TASK TO COMPLETE: Scan the entries below and return each line that contains "will".

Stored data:
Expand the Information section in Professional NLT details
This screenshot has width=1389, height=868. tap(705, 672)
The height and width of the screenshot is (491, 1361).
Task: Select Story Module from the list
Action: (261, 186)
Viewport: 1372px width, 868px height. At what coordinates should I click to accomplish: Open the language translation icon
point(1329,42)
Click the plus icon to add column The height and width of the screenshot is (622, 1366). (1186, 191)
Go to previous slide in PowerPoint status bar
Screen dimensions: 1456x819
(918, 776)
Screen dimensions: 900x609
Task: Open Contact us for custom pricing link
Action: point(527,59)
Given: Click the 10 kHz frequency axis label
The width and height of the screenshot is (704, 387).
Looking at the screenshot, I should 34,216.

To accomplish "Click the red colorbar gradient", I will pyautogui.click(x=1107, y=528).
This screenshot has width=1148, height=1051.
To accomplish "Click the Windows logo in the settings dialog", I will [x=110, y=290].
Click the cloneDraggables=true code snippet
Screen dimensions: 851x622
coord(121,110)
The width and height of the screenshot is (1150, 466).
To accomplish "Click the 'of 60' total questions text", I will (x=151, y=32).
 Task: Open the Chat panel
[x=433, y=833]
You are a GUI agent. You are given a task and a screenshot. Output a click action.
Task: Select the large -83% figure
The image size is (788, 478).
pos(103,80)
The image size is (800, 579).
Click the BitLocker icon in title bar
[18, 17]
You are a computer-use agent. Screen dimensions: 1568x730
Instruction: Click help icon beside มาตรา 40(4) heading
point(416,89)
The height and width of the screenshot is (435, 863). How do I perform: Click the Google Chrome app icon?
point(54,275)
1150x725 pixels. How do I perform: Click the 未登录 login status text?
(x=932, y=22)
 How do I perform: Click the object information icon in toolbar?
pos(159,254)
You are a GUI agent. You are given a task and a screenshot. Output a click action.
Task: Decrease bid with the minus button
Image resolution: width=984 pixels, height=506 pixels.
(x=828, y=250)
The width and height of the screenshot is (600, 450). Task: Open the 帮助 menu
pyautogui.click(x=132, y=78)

WRITTEN SOLUTION:
To accomplish "Click the red colorbar gradient", I will pyautogui.click(x=1107, y=528).
To accomplish "Click the Windows logo in the settings dialog", I will [x=110, y=290].
To accomplish "Click the 'of 60' total questions text", I will (x=151, y=32).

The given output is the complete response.